看执行计划是在cn上面执行,merge join需要把要join的数据拉回cn再排序,然后再join,这里主切的开销在于网络,优化的话方法就是让语句其推下去计算。

  • 复制
    复制成功
postgres=# set prefer_olap to on;
SET
Time: 0.291 ms
postgres=#  explain  select t1.* from t1,t2 where t1.f1=t2.f1 limit 10;
                                                           QUERY PLAN                                                           
--------------------------------------------------------------------------------------------------------------------------------
 Limit  (cost=100.25..101.70 rows=10 width=367)
   ->  Remote Subquery Scan on all (dn01,dn02,dn03,dn04,dn05,dn06,dn07,dn08,dn09,dn10)  (cost=100.25..101.70 rows=10 width=367)
         ->  Limit  (cost=0.25..1.65 rows=10 width=367)
               ->  Merge Join  (cost=0.25..140446.26 rows=1000000 width=367)
                     Merge Cond: (t1.f1 = t2.f1)
                     ->  Index Scan using t1_f1_key on t1  (cost=0.12..62723.13 rows=1000000 width=367)
                     ->  Index Only Scan using t2_f1_key on t2  (cost=0.12..62723.13 rows=1000000 width=4)
(7 rows)
Time: 1.061 ms
postgres=# explain analyze  select t1.* from t1,t2 where t1.f1=t2.f1 limit 10;   
                                             QUERY PLAN                                                                                 
---------------------------------------------------------------------------------------------------------------------------------------------------------------------------
 Limit  (cost=100.25..101.70 rows=10 width=367) (actual time=1.527..3.899 rows=10 loops=1)

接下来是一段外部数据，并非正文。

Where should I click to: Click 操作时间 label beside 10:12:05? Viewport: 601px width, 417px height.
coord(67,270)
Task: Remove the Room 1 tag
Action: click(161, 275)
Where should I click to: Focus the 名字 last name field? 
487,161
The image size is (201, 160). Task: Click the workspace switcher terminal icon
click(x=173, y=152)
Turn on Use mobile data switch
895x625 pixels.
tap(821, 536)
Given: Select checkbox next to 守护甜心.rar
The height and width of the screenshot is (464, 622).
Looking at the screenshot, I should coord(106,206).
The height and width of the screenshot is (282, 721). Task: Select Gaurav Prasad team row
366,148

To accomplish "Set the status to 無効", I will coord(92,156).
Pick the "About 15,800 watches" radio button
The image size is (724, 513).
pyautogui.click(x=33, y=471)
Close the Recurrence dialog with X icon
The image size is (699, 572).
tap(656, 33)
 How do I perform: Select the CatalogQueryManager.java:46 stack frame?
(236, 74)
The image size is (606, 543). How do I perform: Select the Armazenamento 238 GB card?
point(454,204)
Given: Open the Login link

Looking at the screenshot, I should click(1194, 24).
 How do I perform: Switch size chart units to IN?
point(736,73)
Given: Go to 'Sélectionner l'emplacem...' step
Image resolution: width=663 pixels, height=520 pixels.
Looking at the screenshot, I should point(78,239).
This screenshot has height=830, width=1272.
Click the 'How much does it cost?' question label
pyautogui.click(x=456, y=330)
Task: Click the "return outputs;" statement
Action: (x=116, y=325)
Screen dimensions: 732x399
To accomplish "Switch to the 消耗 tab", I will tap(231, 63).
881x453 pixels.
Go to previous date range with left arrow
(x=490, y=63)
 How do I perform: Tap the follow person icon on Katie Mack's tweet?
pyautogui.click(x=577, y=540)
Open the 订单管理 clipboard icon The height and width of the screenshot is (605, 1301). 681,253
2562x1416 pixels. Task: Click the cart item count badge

   ->  Remote Subquery Scan on all (dn01,dn02,dn03,dn04,dn05,dn06,dn07,dn08,dn09,dn10)  (cost=100.25..101.70 rows=10 width=367) (actual time=1.525..1.529 rows=10 loops=1)
 Planning time: 0.360 ms
 Execution time: 18.193 ms
(4 rows)
Time: 19.921 ms

相差150倍的性能,一般情况下,如果需要拉大量的数据回cn计算,则下推执行的效率会更好。